EXERCISE PROMPT => Copy out only the items starting with the line that contains "You are a computer-use" and going on through the line that contains "click(x=471, y=46)", requests included, and add -18 to every coordinate in the answers. Leave the pictures out.

[Element and text location data]
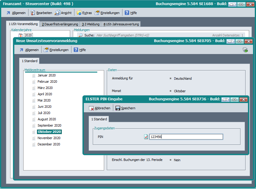The height and width of the screenshot is (189, 256).
Task: Click Speichern to save the PIN
Action: [125, 108]
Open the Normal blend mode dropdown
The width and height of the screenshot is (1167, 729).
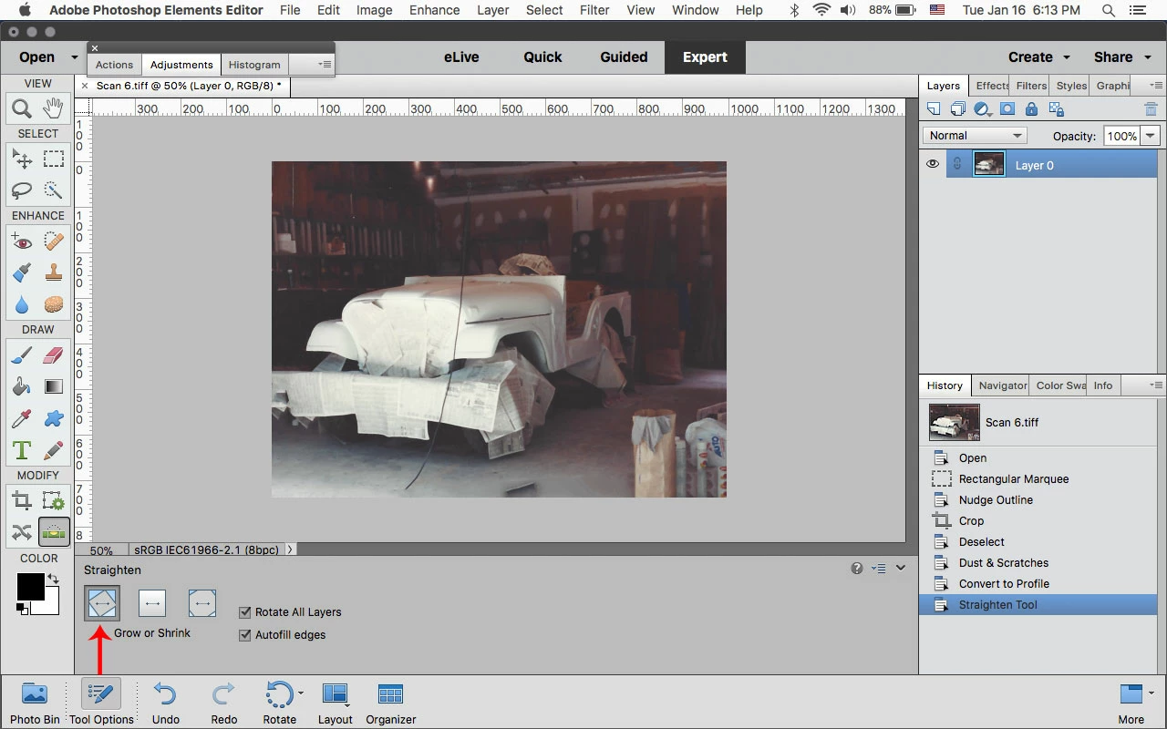pyautogui.click(x=975, y=136)
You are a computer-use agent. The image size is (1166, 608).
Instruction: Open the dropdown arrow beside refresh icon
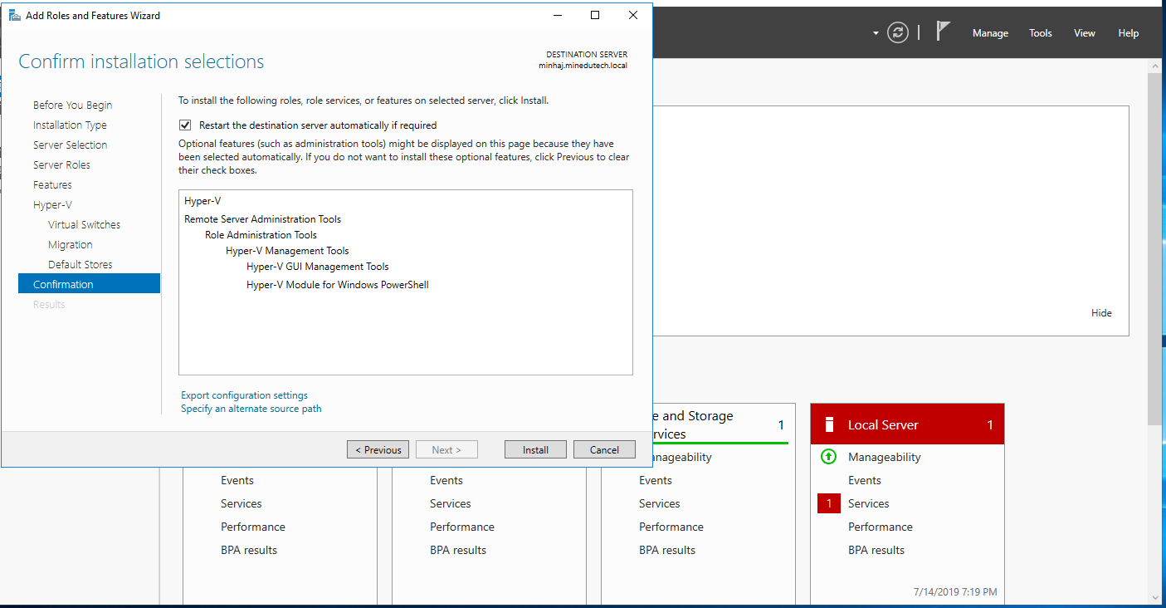pyautogui.click(x=876, y=33)

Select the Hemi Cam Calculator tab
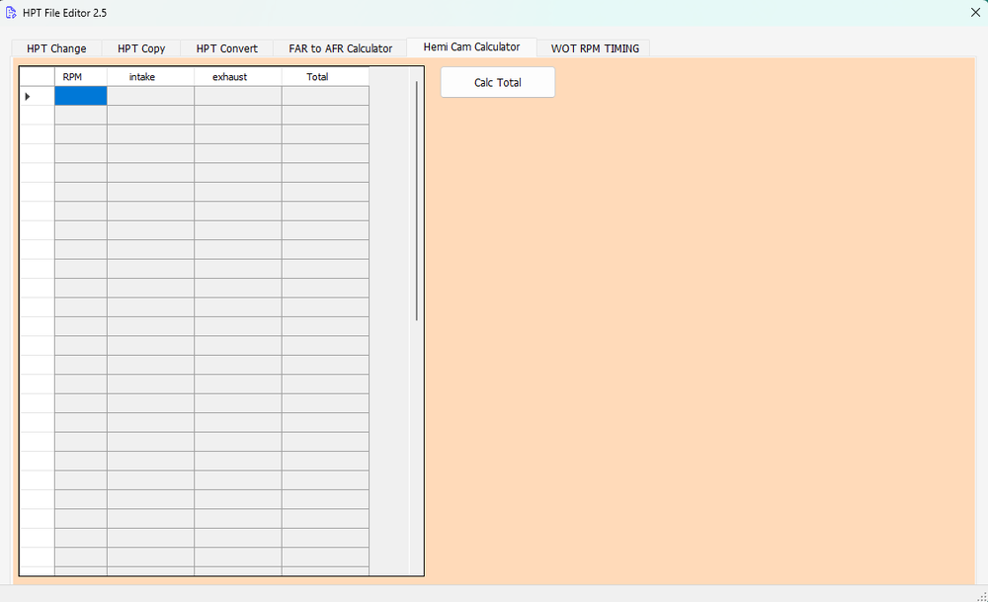click(x=471, y=46)
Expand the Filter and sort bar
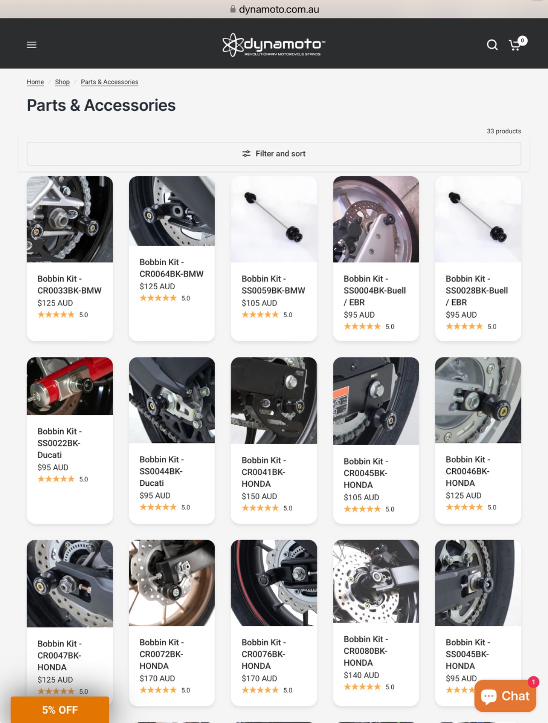This screenshot has height=723, width=548. [x=274, y=154]
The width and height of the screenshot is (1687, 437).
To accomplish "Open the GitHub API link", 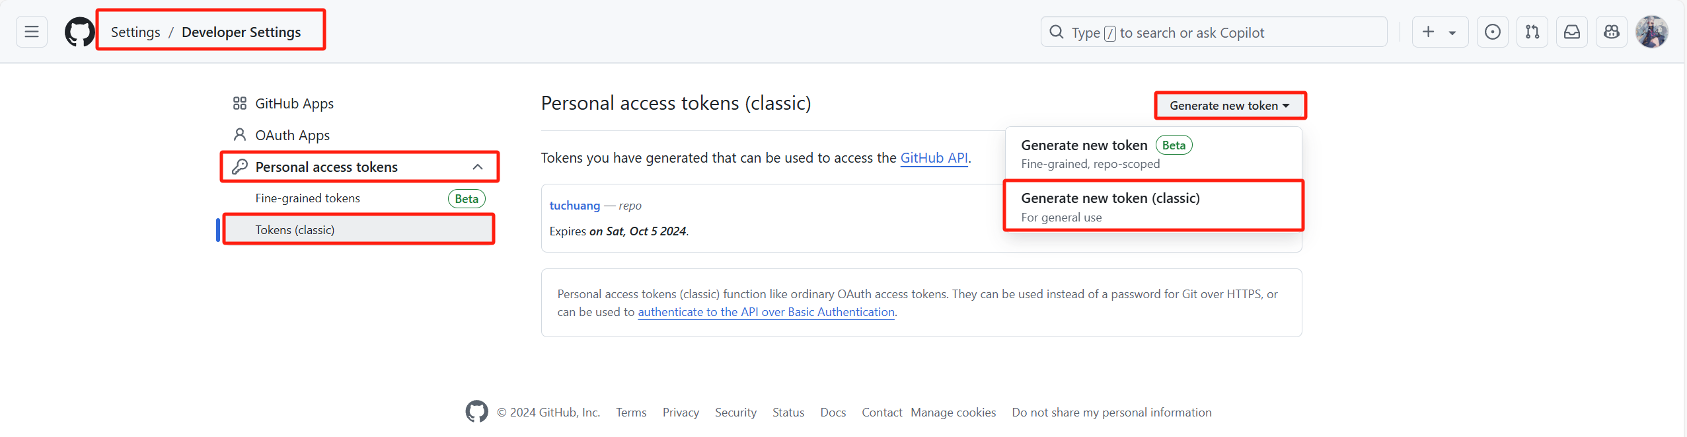I will [934, 158].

OUTPUT OF THE EXERCISE =>
You are a computer-use agent. The image size is (1166, 608).
Instruction: Open the dropdown arrow beside refresh icon
pyautogui.click(x=858, y=15)

Select the Hemi Cam Calculator tab
click(x=453, y=28)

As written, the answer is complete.